Trump has always been a low-information president. He once said, “My gut tells me more sometimes than anybody else’s brain can ever tell me.” He does have impressive gut instincts for demagoguery, self-promotion, bullying, and bending entire political parties to his will. But Trump’s gut can only get him so far. As he prepares to take office in a world that has changed dramatically since he last occupied the White House four years ago, his gut feeling about several of the most urgent issues he’ll confront right away will soon collide with reality.
One of those issues is the war in Ukraine, which Trump’s gut tells him can be solved in a single day. When this delusion is shattered, it won’t just expose Trump’s arrogant complacency as wishful thinking — it will prove to be a far greater crisis for his administration than he can imagine.
The historian Robert Kagan recently published an essay in The Atlantic about the consequences of a Russian victory in Ukraine. He argues that the incoming administration, as well as many Western analysts and pundits who support a deal with Vladimir Putin to end the war, are “negotiating with themselves.” Putin has never expressed a willingness to accept anything less than the total destruction of Ukraine as a viable independent state. He won’t be content with the chunk of territory he has stolen in the country’s east. He won’t accept the survival of the Zelensky government, even if he secures assurances of neutrality on issues like NATO accession and EU membership. He wants to end Ukrainian sovereignty entirely, and this has always been his long-term goal.
Kagan warns that Putin is closer to achieving this goal than he has been at any point since the beginning of the war. The Russian economy, propped up by China and growing exports to neutral countries like India, has proven surprisingly resilient. Putin has converted Russia’s economy into a Soviet-style war machine — Moscow is now spending 6 percent of GDP on defense, around twice the proportion the United States spends. Ukraine’s lack of equipment and manpower is more urgent than Russia’s, which is why a new infusion of military aid from the U.S. this year is critical. Kagan believes an elimination of aid could cause a “complete collapse of Ukrainian morale on the military and the home front.” These are the reasons Putin has little incentive to negotiate in good faith — he thinks he can win.
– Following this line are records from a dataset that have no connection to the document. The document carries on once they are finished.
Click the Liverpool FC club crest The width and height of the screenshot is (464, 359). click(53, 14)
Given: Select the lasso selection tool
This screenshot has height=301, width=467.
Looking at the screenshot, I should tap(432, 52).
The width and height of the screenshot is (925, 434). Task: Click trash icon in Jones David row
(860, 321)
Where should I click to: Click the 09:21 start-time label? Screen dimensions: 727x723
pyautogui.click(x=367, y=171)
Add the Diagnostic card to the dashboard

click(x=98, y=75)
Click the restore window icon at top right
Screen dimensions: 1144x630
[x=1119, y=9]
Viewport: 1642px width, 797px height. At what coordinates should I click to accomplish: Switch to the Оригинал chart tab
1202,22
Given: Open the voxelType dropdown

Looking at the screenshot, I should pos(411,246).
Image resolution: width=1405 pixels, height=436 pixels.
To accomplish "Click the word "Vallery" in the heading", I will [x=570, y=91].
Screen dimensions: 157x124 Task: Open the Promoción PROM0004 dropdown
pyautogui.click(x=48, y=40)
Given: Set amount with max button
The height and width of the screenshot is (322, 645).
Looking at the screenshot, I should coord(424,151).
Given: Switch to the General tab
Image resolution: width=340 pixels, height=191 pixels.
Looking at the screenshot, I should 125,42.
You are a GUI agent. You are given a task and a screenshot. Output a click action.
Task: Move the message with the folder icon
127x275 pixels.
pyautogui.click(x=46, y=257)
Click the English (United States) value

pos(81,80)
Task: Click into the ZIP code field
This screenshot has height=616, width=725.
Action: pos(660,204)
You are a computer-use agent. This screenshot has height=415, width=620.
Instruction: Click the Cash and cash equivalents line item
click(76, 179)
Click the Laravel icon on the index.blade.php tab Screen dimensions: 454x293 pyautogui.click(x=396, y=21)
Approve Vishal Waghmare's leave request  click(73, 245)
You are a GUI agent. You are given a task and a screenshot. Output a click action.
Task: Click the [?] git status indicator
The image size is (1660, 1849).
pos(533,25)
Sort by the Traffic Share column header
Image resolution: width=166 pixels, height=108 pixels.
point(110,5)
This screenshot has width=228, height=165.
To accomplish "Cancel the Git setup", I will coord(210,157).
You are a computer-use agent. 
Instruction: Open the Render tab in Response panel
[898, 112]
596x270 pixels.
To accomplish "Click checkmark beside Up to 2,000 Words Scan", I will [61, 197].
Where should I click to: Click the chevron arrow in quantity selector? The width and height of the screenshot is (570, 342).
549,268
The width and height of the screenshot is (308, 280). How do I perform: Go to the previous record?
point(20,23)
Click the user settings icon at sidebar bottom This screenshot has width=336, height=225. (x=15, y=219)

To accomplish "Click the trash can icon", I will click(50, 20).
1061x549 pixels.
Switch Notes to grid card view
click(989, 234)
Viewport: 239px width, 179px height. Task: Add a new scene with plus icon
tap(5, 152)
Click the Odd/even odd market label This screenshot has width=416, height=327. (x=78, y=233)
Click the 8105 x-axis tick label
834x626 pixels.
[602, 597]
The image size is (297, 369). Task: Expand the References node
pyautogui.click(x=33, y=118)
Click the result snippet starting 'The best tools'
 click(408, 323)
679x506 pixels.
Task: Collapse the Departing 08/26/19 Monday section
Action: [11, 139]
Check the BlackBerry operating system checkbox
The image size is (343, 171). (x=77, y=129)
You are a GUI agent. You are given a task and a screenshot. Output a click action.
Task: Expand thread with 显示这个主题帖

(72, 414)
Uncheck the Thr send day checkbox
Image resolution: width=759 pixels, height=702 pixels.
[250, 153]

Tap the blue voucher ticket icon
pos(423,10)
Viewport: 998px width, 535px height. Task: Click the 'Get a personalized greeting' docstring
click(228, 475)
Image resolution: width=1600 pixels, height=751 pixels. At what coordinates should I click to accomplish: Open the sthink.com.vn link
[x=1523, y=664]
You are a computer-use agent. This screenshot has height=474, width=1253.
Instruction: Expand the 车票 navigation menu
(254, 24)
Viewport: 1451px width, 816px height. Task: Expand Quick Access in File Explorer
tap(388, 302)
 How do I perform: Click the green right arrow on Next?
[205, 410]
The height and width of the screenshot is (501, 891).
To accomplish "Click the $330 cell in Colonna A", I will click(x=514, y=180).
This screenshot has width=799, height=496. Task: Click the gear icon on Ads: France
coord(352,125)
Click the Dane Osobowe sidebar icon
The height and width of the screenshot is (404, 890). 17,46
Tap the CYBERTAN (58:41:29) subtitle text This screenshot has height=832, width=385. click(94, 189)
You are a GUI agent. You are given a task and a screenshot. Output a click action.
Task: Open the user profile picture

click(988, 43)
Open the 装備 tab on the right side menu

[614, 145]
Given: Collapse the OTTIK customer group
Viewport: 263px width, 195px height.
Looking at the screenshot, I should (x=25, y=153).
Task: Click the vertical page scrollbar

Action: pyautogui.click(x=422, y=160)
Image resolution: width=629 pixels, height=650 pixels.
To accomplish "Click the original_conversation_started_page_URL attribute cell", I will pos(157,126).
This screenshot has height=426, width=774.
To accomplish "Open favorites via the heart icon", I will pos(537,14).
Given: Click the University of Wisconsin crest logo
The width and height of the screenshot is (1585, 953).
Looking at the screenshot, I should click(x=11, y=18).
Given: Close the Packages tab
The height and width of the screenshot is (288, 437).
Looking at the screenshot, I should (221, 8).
A Russian victory in Ukraine would be a political disaster for Trump. After assuring Americans that ending the war will be trivially easy — Trump often claims that he’ll have a settlement within “24 hours” once he takes office — it would be bad enough if a deal proves elusive in Ukraine and the war drags on. It would be far worse if Russian forces break through the Ukrainian lines and have another shot at Kyiv. And it would be a devastating defeat for the United States, its allies, and the entire concept of a liberal international order — as well as a political nightmare for Trump — if Putin succeeds in toppling the Zelensky government. Putin has always presented the war as a confrontation with NATO, and the United States in particular. If Kyiv falls, it will be one of the United States’ greatest strategic failures this century, and Trump will have to own it.
Putin and Trump have built their respective cults of personality around the projection of strength. During the chaotic withdrawal from Afghanistan, Trump attacked President Joe Biden for his “weakness, incompetence, and total strategic incoherence.”1 As always, Trump led with “weakness.” If Ukraine falls, the personal mythology Trump has built around his strength — as well as his manufactured reputation as a great dealmaker — will look ridiculous. As Kagan puts it: “Trump has created and cherished an aura of power and toughness, but that can quickly vanish.” The president has far more power and autonomy in foreign policy than in domestic affairs. Being outmaneuvered so completely by one of America’s greatest enemies will be an inarguable blow to Trump’s obsessively cultivated image of strength.
One reason Putin is especially confident right now is that Trump has spent years convincing him that the United States will abandon Ukraine. Trump blames Zelensky for the war. He has little interest in supporting Ukraine’s bid to join NATO, and he “sympathizes” with Putin’s rationale for the war. He selected a vice president who declared, “I don’t really care what happens to Ukraine one way or the other.” Trump has sneeringly described Zelensky as the “greatest salesman of all time” — a suggestively ungenerous description of a leader who knows that a lack of global support will mean the destruction of his country. Trump has questioned the Article V collective defense provision of the NATO Charter, repeatedly discussed withdrawing from the alliance, and encouraged the Russians to “do whatever the hell they want” to NATO members that don’t spend what he regards as enough on defense. None of this puts Trump in a formidable negotiating position — to Putin, it looks like he has surrendered in advance.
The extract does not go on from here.